Selain itu, keterbatasan infrastruktur, peningkatan beban administratif tenaga pendidik, dan implementasi Kurikulum Merdeka yang belum optimal menjadi tantangan signifikan yang dihadapi program ini. Sedangkan Ratih (Kompas, 2023) juga menyuguhkan refleksi mengenai pendidikan Indonesia, menggunakan skor tes PISA 2022 sebagai kacamata analisisnya.

PSP dan Kurikulum Merdeka diupayakan menjadi katalis transformasi pendidikan di Indonesia, dengan pembelajaran yang berpusat pada peserta didik yang diharapkan bisa berkembang dengan optimal sesuai dengan karakternya yang otentik, dengan difasilitasi kebutuhannya untuk mengembangkan minat dan bakatnya.

Keberpusatan itu meniscayakan pendekatan yang lebih personal sifatnya, menemukan kesesuaian antara materi ajar dan kebutuhan peserta didik.
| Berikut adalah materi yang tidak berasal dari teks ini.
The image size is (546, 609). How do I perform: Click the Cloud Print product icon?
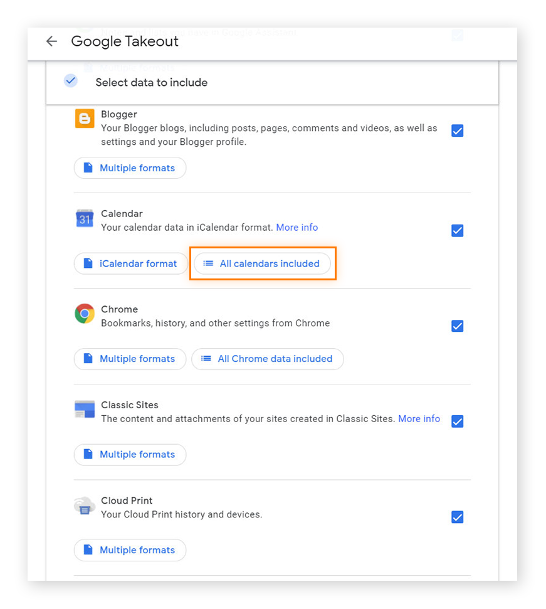tap(84, 505)
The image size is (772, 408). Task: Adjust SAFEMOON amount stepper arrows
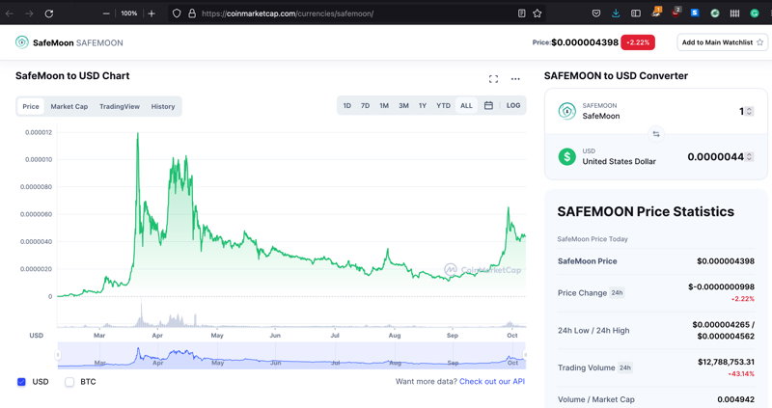pos(750,112)
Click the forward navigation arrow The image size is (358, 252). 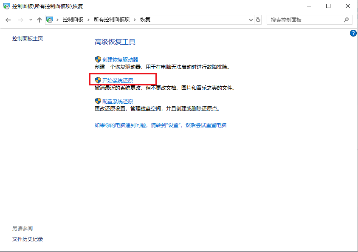coord(21,20)
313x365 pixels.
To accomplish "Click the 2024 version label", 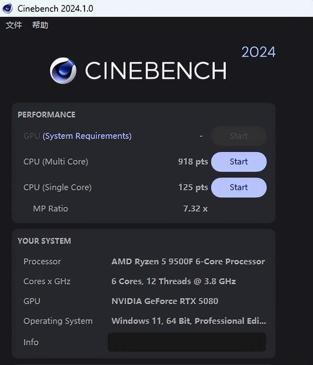I will pos(258,52).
Diperlukan ”kemampuan” tambahan bagi tenaga pendidik untuk membantu ”menciptakan media tanam” bagi peserta didik sehingga bisa tumbuh berkembang dengan optimal. 

Tenaga pendidik juga harus bisa menumbuhkan atmosfer pembelajaran yang kondusif dengan melibatkan pemangku kepentingan di sekitar peserta didik. Namun, yang terjadi jauh panggang dari api. Waktu dan energi tenaga pendidik tersita habis-habisan dengan kewajiban administratif dan pengembangan diri yang sifatnya berpusat pada materi. 

Pembuatan konten digital atau keaktifan dalam platform digital menjadi salah satu parameternya. Hukum Goodhart juga masih berlaku di sektor pendidikan sehingga pemenuhan parameter kemudian menjadi tujuan.

Namun, dunia saat ini tidaklah sama dengan dua dekade lalu. Kemajuan dan perkembangan teknologi yang akseleratif menisbikan batas-batas geografi. Ia meruntuhkan sekat-sekat dan batasan-batasan geografis. 

Menggunakan tes PISA dari laporan yang sama, OECD 2022, menurunnya skor tes PISA tidak hanya terjadi di Indonesia, tetapi secara global, rerata skor tes PISA mengalami penurunan yang signifikan dan cukup tajam dibandingkan dua dekade lalu.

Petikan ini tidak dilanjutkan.